Some records:
****************
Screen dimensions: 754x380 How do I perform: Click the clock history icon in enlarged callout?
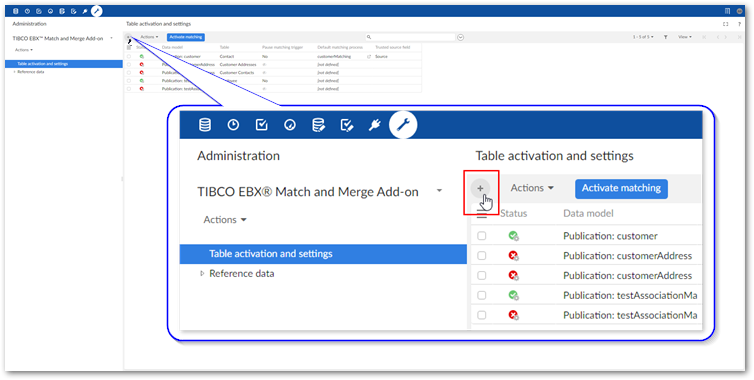pos(233,125)
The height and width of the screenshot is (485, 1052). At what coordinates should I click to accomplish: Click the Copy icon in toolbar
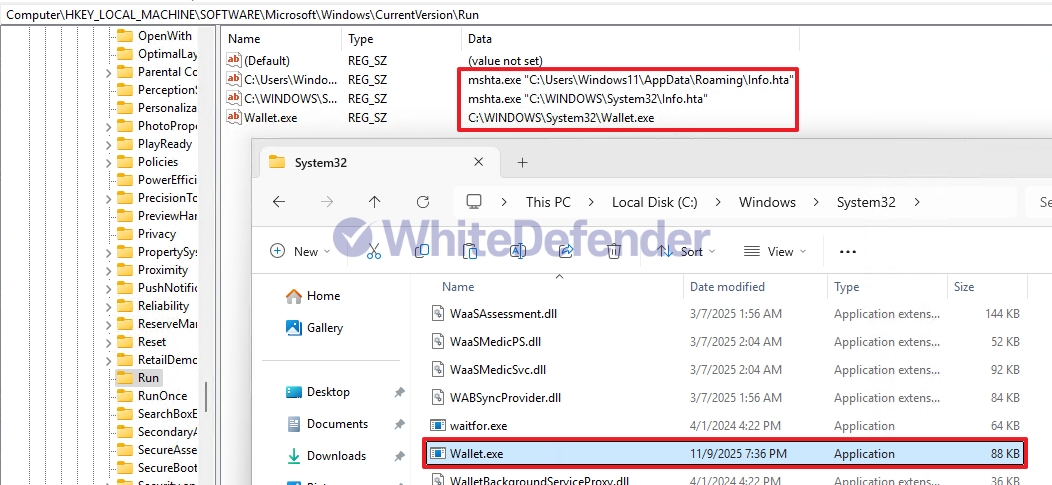[422, 251]
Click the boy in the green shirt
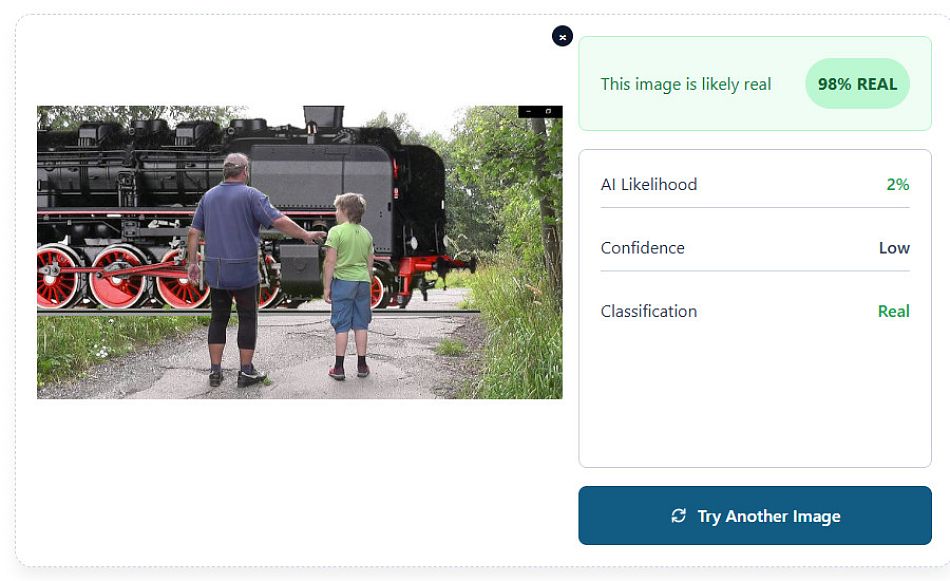Image resolution: width=950 pixels, height=581 pixels. pyautogui.click(x=350, y=285)
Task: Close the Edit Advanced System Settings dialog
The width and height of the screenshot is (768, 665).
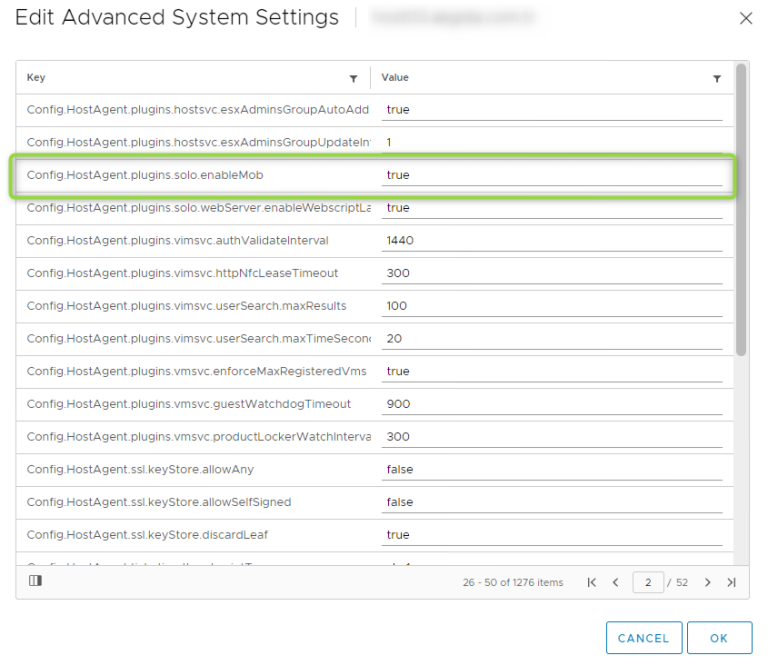Action: point(745,18)
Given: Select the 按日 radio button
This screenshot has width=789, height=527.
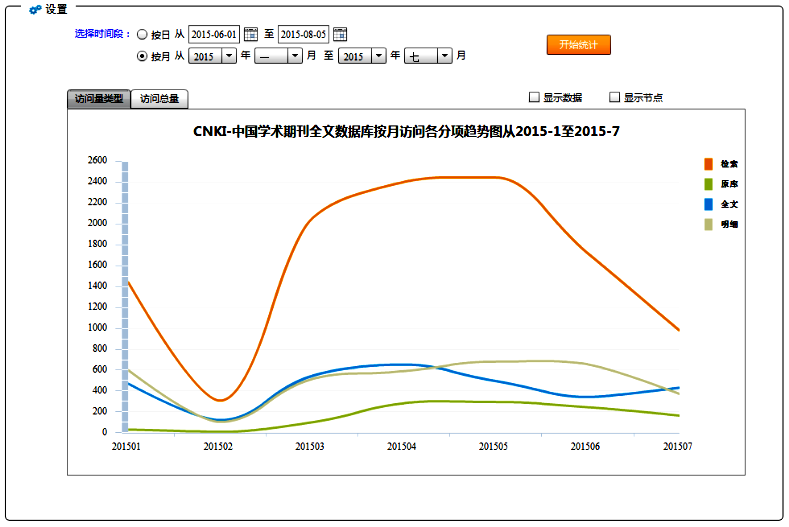Looking at the screenshot, I should [141, 35].
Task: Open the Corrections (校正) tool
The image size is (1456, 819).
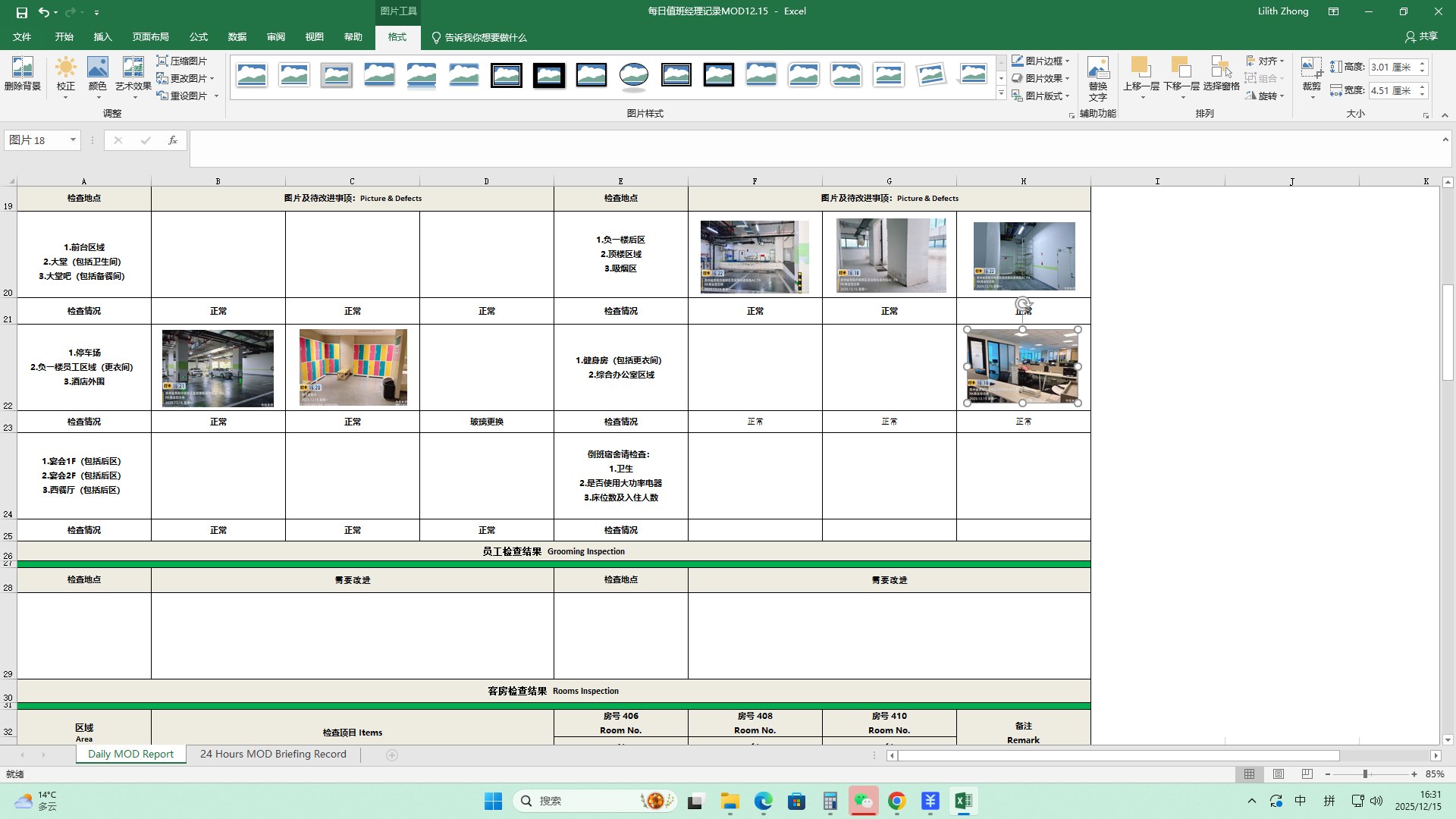Action: (x=66, y=74)
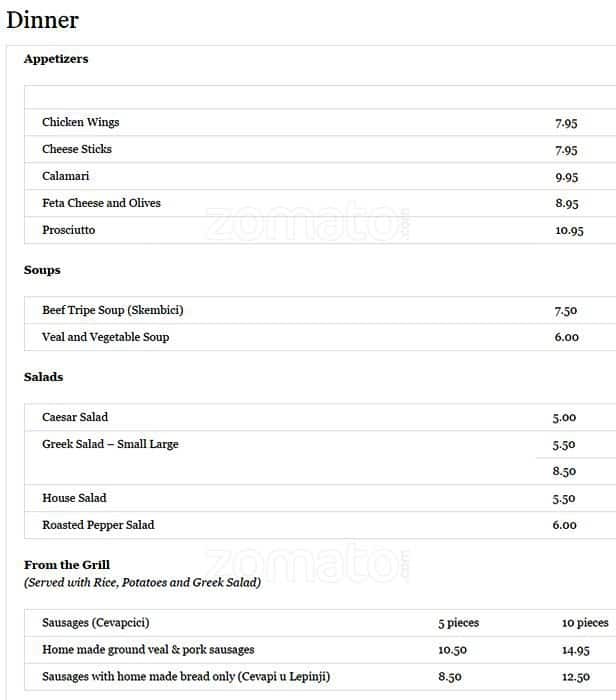616x700 pixels.
Task: Select the House Salad entry
Action: 74,498
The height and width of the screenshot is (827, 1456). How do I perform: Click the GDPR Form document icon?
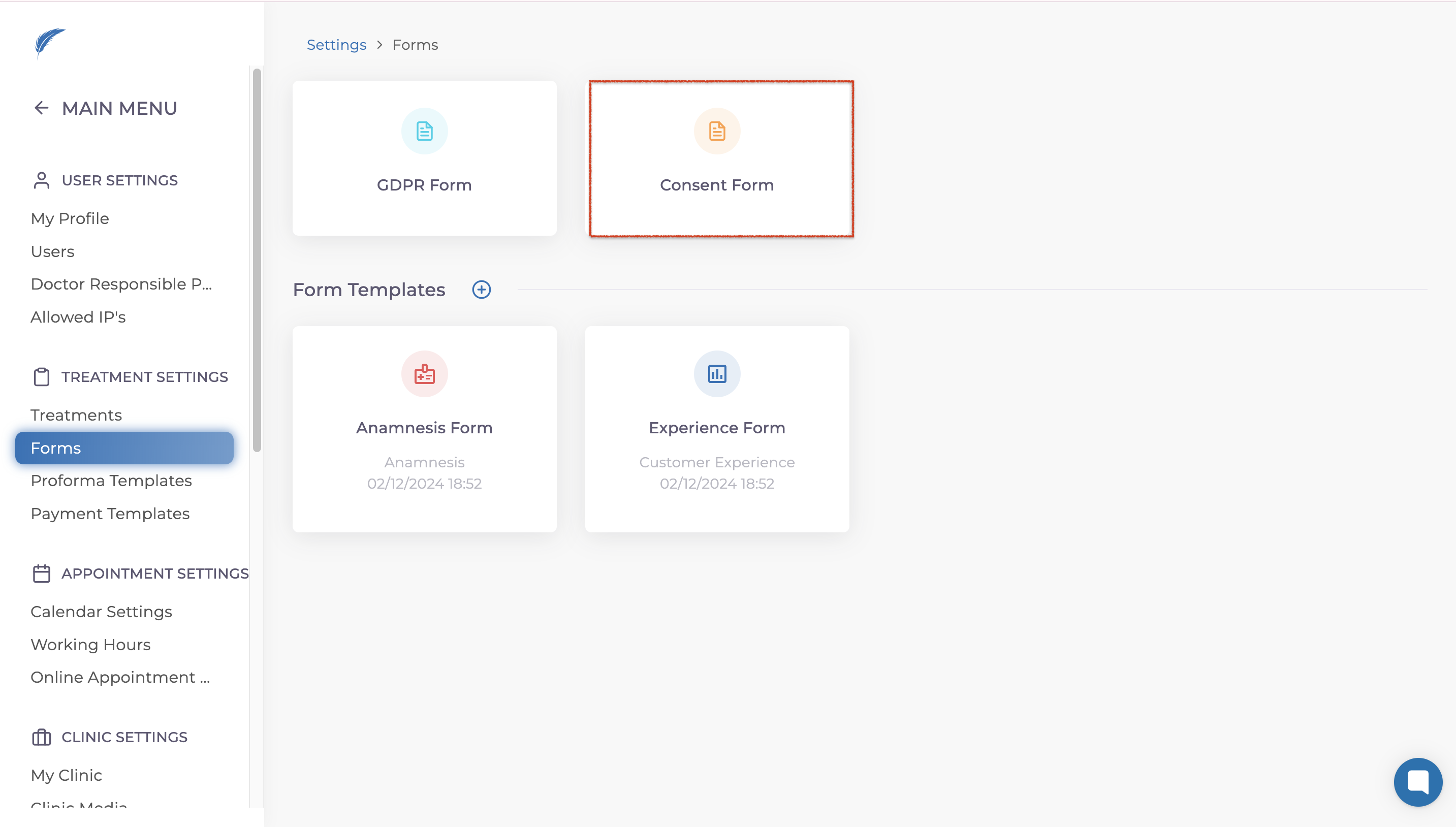click(424, 131)
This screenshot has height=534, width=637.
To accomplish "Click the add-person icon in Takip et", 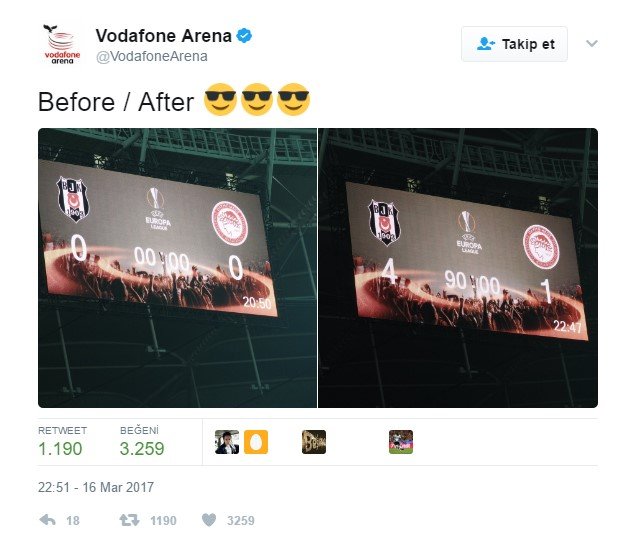I will (x=485, y=44).
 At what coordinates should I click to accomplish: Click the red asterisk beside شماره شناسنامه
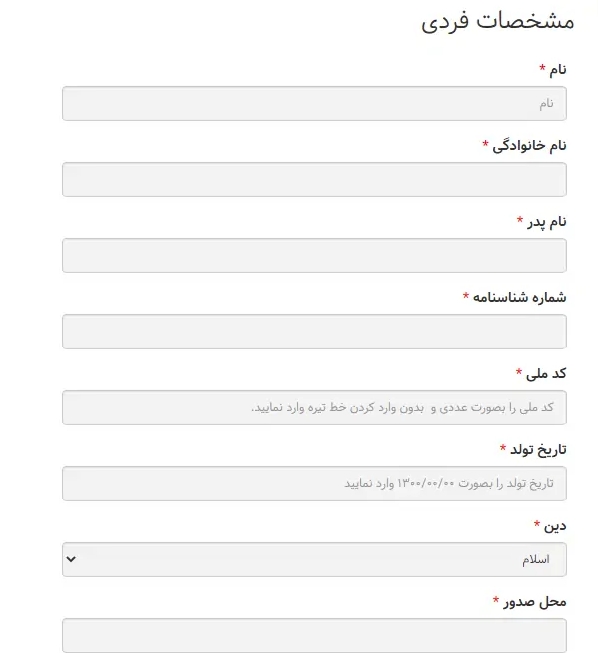[x=466, y=296]
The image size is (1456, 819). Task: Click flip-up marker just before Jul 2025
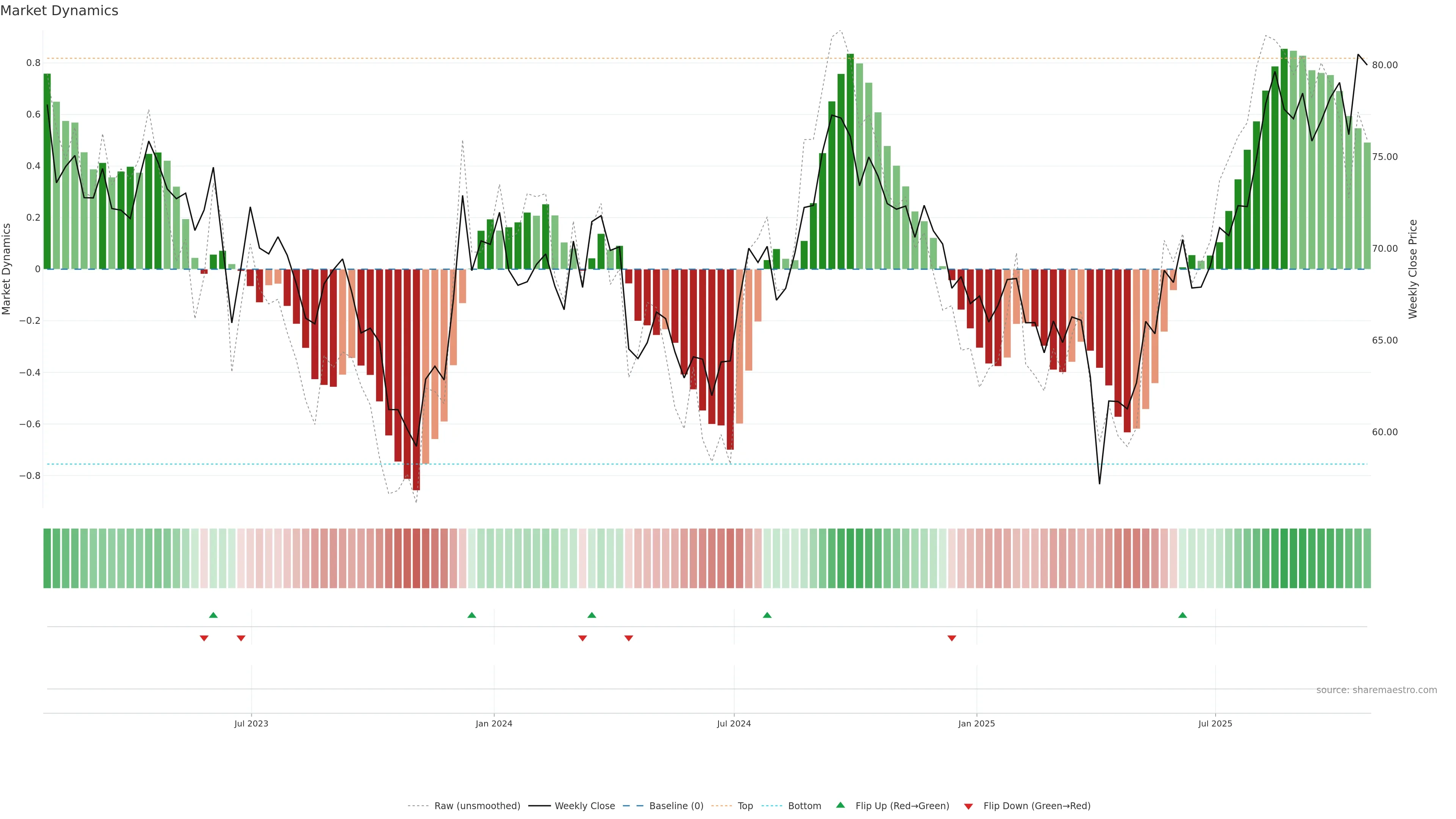(1182, 615)
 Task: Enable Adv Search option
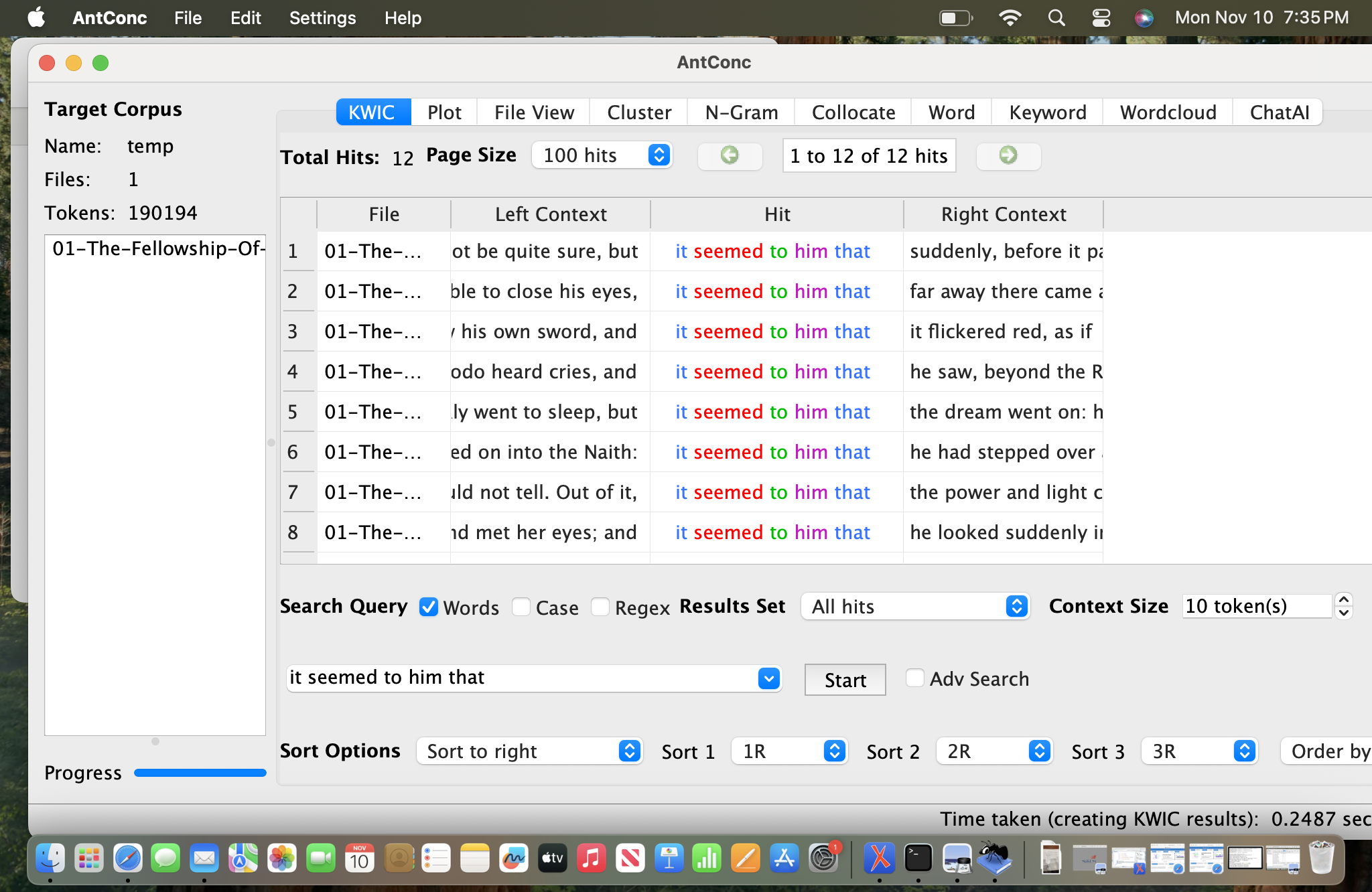coord(915,678)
****************
**EXERCISE DIRECTIONS**.
How many lines of the rows above contain the word "perform", with case counting? Give only the number.

**IN RESPONSE**.
2